The Diocese of Easton, which a decade ago was contemplating a merger with one of its neighboring dioceses (Maryland, Delaware, or Southern Virginia), now understands itself as a resurrected small diocese and an example of growth within the Episcopal Church.

This renewal is the direct result of Parousia, an initiative aimed at helping the diocese regain its vitality. The diocese’s convention approved ten discernment resolutions in 2015 under the guidance of Bishop Provisional Henry N. Parsley. The conventions of 2019 and 2020 affirmed a 32-page document, “Parousia: God Vision for God’s Church on the Eastern Shore of Maryland.”

“Parousia is based on needs identified by the diocese before, during, and after Bishop Marray’s installation as our 11th bishop,” said the Rev. Charlotte Meyer, a deacon and chair of the Diocesan Fund for Church Initiatives. “This document was written by Bishop Marray as an answer to the needs he encountered.”

The Rt. Rev. Santosh Marray became Bishop of Easton in 2016.

John C. Dragone, lay canon to the ordinary, calls the initiative “a blueprint on how to face short- and long-term challenges in the diocese.”

The diocese celebrated Parousia’s success during its convention on March 7-9. “I wish to inform convention that without a doubt both the ten resolutions and Parousia have fulfilled what they were designed to do, which was to give new impetus, renewed hope, energy, revitalization, and resurrection to a historic story,” Marray said in his address.

The first Iona Collaborative students gather in 2020, the second year of their studies. | Diocese of Easton

Parousia is financially sustainable partially because of the sale of St. Stephen’s Church in East New Market, which helped create the Fund for Church Initiatives. The fund is open to all the parishes of the diocese, helping to lift financial pressure and to allow congregations to live by the incarnational aspects of ministry.

Easton’s clergy shortage is now a surplus, thanks in part to partnering with Seminary of the Southwest’s Iona Collaborative. Marray said in his address that he will have ordained 19 people from 2020 to the end of 2024. The diocese also established a Bishop’s Institute for ministry training and formation. Since its launch in 2019, the institute has trained 200 lay leaders.

• TO DO:
According to the Diocese of Easton text, why is Parousia financially sustainable? Answer in one to three sentences.

• GIVEN MATERIAL:
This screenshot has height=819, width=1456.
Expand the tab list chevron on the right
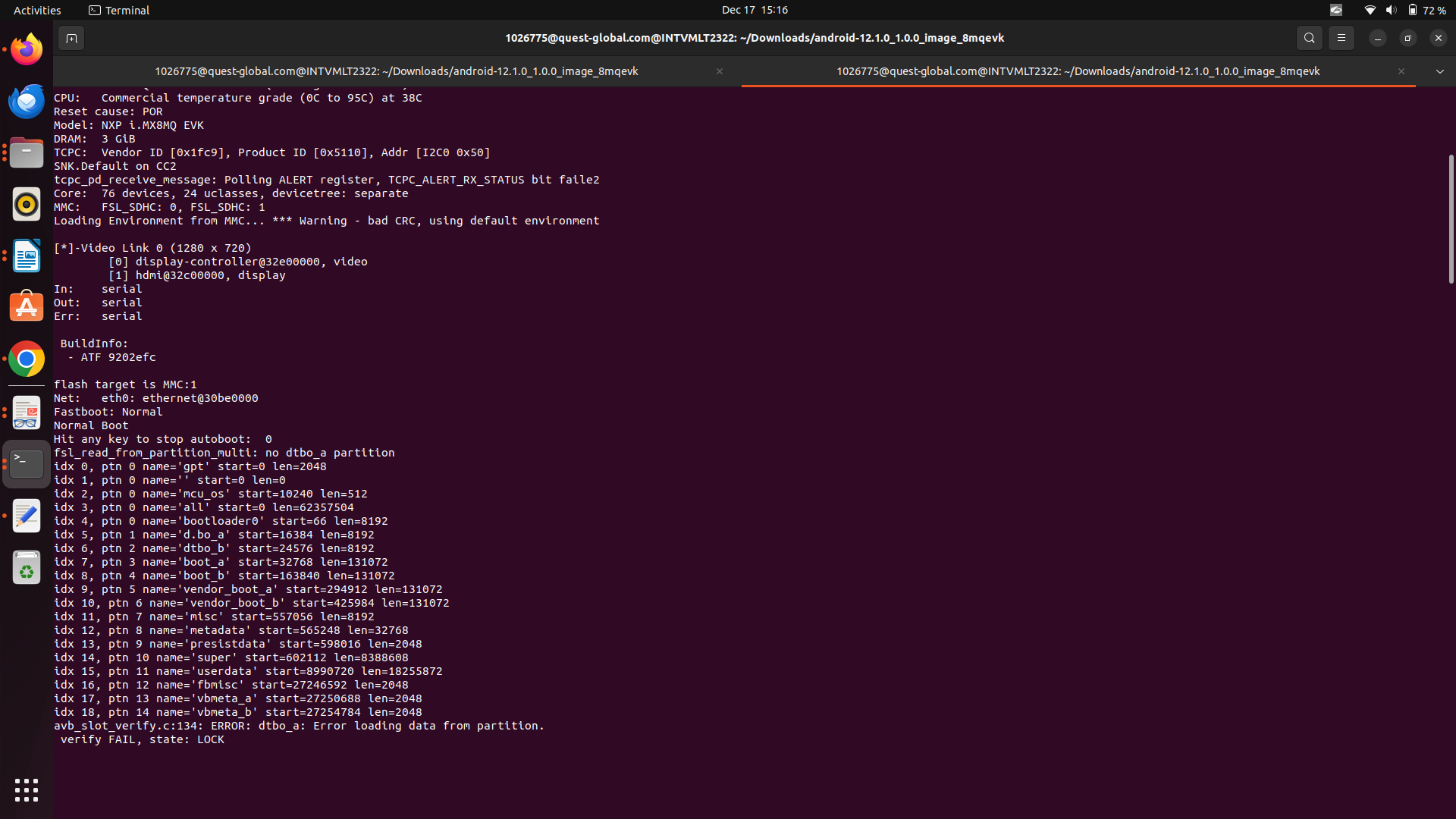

• CORRECT ANSWER:
Parousia is financially sustainable partly because St. Stephen's Church in East New Market was sold, and that sale helped create the Fund for Church Initiatives. The fund is open to all the diocese's parishes, which eases financial pressure on them.